Par Stéphanie Mureau

​[Steve, 47 ans, papa d’une jeune fille de 16 ans, anciennement manager à la Stib et incarcéré pour la première fois depuis le mois de novembre en détention préventive à la prison de Nivelles. Ayant entendu parler de la chronique par le biais de son avocate, il veut apporter sa pierre à l’édifice. Se rendre utile en cette période où ils perdent leur temps à l’intérieur des murs.]

 

Steve m’a appelée un jour plus tôt que d’habitude aujourd’hui. Il n’a toujours pas le moral, il a une petite voix et il ressasse son jugement. « Ça me ronge parce que ça touche beaucoup de choses, ça touche vos croyances, je croyais quand même fort en une certaine justice et ça me pose un gros problème parce que j’ai vraiment été condamné à l’aveugle, pour des choses que je n’ai pas faites et je suis obligé d’accepter pour ne pas avoir pire ».

 

Il n’a plus été au préau depuis une semaine, seule « activité » pourtant encore permise en ce moment. Il sortait tout le temps au préau au début et maintenant plus, il n’en voit plus l’intérêt. En plus, un haut gradé de la prison qu’il aimait beaucoup est venu avec 3 autres personnes fouiller sa cellule.
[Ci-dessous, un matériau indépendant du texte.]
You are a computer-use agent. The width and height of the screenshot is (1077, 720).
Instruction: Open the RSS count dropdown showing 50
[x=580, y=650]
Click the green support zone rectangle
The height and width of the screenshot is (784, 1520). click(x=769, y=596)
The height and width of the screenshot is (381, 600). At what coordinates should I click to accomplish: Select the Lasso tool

Ils soupçonnent toujours Steve de dissimuler un GSM. Il pense que c’est lié à l’épisode de fouille survenue quand il était servant, qu’il a évoqué dans un précédent billet. « Ce qui m’a fort étonné, c’est qu’ils m’ont même pas parlé. Ils m’ont fait sortir de ma cellule, m’ont fouillé, ont fouillé la cellule puis m’ont fait rentrer sans un mot. Et j’ai rien demandé parce que je suis blasé. Je m’en fous en fait, et je crois qu’ils l’ont compris, je cherche pas la misère. Mais ça a été dur après, j’ai eu un gros coup. Parce que le chef je l’aime beaucoup, et il est venu après à la « baouette »1, il a soulevé la fenêtre tout doucement pour regarder dans la cellule et j’étais justement de l’autre côté à regarder au même moment. Nos regards se sont croisés et il a vite refermé. Ça m’a touché que ce gars que j’aimais bien soit rentré comme ça sans rien me dire ».

 

Bonne nouvelle par contre, ils ont enfin mis les visites par vidéoconférence en place à la prison de Nivelles. Nous regrettions justement lors d’un précédent appel l’absence de réaction quant à l’initiative d’un détenu sur ce plan de visite virtuelle. Le problème, c’est qu’il s’agit en partie d’un cadeau empoisonné. Steve s’explique : « Ils ont fermé la liste de visiteurs pour le moment donc c’est accessible qu’à ceux qui avaient déjà des visites ». Donc lui par exemple, qui ne voulait pas que sa fille vienne le voir en prison pour ne pas lui imposer cet environnement malsain, il ne peut pas non plus la voir en vidéoconférence car elle n’est pas inscrite sur la liste des visiteurs. « C’est réservé à ceux qui étaient déjà indiqués sur la liste avant. Mais en plus, ça ne peut être qu’une seule personne par détenu et ça doit toujours être la même qu’on appelle. Après, lors de l’appel d’autres personnes peuvent être présentes mais c’est obligatoirement la même qui doit recevoir les appels vidéo et elle doit être déjà inscrite ». Cela nous semble bien triste pour les détenus qui, comme Steve, refusaient de faire venir des proches à la prison et se retrouvent maintenant privés de voir virtuellement des visages familiers qui auraient pu leur mettre un peu de baume au cœur en cette période.

 

Steve me parle ensuite de l’état des cellules à Nivelles. Personnellement, il n’est pas trop mécontent. Les cellules sont hermétiques, ils n’ont pas de soucis de bestioles. En temps normal, les agents sont « assez cool » parce qu’ils les laissent parfois repeindre leurs cellules s’ils le veulent (il y a des graffitis faits par les détenus sur les murs). Par contre, les armoires c’est une catastrophe, il n’y a la plupart du temps plus de portes. Ils n’ont donc aucun moyen de protéger leur maigre réserve de vêtements des éventuelles odeurs, de tabac ou de nourriture par exemple. Steve relativise : « C’est un peu la faute des détenus ça, s’ils abîmaient pas les fournitures, on aurait du matériel en bon état. Mais quand ils pètent des câbles, ils tapent dans tout et abîment et c’est pas remplacé ».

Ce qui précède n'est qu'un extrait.